According to the survey, 24 percent of individuals separated after discovering financial infidelity, while 19 percent chose to ignore it.

Hope for Recovery

About one-third of respondents began having regular discussions about money. Additionally, around 25 percent created budgets and set financial goals together, with 10 percent opting for counseling.

To heal from financial betrayal, open communication is key, as well as developing a mutual financial strategy. This involves a thorough review of income and expenses. Ensure that both partners have a voice in the process: “No one wants to feel like they’re on a financial leash.”

“If you aim to mend the relationship, forgiveness is essential,” the expert advises. “It’s challenging after betrayal, but moving forward requires effort from both sides.”

It’s important to recognize that financial abuse, where money is used to exert control, is a serious issue that should never be tolerated.

Joint and Separate Accounts

Couples dealing with financial dishonesty may benefit from a mix of joint accounts for shared expenses and individual accounts for personal spending. After discovering infidelity, 21 percent of individuals chose to establish separate accounts.
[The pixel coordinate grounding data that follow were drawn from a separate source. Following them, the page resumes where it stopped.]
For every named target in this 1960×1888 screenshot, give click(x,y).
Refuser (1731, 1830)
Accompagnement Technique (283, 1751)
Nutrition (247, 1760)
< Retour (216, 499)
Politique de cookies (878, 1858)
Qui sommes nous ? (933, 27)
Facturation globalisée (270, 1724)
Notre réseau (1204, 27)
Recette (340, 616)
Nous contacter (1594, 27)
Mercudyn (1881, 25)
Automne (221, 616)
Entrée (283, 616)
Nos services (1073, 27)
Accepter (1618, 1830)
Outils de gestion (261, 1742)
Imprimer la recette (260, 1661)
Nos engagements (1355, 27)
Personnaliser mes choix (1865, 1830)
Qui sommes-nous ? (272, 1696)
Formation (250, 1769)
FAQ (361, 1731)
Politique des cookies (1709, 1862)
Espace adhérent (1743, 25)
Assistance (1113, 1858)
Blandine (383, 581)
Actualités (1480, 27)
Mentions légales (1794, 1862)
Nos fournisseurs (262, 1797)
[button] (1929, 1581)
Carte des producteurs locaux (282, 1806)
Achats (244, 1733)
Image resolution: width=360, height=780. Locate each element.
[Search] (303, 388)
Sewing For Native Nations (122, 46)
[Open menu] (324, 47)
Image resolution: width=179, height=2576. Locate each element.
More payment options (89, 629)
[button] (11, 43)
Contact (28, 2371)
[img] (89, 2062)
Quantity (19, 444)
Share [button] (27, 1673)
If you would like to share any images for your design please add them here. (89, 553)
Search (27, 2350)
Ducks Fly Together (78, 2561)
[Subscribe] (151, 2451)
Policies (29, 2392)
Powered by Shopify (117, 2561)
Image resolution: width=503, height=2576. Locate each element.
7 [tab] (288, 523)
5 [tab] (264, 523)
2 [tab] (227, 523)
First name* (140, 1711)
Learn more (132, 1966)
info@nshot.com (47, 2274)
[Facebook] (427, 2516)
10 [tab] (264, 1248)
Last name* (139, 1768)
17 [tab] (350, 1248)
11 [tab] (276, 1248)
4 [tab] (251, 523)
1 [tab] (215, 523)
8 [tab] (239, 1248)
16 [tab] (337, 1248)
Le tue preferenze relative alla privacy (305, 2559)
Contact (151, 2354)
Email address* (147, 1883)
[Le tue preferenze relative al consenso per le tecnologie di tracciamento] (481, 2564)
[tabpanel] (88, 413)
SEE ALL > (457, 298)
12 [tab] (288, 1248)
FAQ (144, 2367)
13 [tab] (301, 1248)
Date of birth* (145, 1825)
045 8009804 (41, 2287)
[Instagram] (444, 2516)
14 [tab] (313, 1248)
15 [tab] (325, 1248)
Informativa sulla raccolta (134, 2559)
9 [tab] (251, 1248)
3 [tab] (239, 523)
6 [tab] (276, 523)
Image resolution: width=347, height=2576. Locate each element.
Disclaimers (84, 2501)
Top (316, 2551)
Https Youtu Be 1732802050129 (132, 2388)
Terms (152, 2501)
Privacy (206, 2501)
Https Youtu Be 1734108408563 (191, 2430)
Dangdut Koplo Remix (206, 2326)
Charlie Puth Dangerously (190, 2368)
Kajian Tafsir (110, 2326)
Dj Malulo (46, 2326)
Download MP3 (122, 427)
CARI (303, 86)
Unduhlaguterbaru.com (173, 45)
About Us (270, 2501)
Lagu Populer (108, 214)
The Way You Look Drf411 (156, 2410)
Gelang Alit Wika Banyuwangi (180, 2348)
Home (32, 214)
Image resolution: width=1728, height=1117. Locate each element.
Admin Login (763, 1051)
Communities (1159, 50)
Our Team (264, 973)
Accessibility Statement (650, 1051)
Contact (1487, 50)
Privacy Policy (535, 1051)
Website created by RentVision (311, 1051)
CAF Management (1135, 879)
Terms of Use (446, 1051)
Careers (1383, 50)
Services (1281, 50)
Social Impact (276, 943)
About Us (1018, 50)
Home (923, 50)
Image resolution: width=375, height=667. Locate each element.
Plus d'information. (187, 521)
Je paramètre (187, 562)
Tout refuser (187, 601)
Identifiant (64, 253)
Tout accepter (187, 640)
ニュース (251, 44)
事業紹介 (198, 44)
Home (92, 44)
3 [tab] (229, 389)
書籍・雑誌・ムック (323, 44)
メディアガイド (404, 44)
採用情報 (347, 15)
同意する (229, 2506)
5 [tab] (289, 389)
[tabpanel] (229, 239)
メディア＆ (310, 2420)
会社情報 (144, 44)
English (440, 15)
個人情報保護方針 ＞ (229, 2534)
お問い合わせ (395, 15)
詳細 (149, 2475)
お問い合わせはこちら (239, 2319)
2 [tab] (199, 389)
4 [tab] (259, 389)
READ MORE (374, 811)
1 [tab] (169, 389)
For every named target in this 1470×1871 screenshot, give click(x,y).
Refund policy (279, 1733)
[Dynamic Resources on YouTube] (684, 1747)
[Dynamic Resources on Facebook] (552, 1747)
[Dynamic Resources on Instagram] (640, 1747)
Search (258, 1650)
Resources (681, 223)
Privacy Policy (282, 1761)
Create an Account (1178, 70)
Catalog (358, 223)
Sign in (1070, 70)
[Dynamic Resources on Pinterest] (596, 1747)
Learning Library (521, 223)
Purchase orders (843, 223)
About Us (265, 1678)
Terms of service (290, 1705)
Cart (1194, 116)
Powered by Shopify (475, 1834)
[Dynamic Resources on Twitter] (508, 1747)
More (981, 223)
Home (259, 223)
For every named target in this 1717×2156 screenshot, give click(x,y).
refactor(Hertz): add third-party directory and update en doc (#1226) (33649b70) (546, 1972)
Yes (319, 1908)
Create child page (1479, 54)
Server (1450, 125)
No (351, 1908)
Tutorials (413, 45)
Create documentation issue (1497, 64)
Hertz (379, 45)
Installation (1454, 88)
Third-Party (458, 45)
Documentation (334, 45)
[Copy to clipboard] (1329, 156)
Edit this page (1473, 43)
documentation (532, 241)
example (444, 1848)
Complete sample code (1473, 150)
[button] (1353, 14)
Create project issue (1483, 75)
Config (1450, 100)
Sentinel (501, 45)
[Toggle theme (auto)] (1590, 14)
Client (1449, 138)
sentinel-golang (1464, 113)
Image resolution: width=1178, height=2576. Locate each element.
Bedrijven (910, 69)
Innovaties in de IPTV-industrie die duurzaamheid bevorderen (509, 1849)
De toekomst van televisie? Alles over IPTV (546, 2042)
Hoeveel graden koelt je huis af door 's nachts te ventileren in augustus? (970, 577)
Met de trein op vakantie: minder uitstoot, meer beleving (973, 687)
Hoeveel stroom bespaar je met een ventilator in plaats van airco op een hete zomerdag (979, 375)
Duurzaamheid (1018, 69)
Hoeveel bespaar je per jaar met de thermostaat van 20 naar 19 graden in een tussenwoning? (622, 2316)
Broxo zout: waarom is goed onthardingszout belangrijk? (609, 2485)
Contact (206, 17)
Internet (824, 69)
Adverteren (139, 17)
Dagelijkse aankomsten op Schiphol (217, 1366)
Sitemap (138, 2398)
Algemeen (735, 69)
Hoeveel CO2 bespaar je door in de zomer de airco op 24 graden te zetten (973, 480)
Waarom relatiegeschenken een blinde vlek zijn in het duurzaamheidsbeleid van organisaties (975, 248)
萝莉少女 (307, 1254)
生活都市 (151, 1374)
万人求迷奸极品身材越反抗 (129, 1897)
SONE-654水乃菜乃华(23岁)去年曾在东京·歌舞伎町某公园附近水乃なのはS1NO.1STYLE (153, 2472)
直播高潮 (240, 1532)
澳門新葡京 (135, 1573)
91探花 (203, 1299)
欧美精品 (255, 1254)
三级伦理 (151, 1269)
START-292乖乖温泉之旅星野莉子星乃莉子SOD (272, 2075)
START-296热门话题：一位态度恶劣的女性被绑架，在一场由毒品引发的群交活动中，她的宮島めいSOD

“Consider a ‘yours, mine, and ours’ financial strategy,” suggests the planner. “This allows for personal spending freedom while ensuring household finances remain stable.”

Raising awareness about financial infidelity aims to encourage couples to foster open discussions, preventing the need for deceit.

“Start talking about finances early on,” the expert recommends. “If you’re already married, it’s never too late to work towards financial harmony.”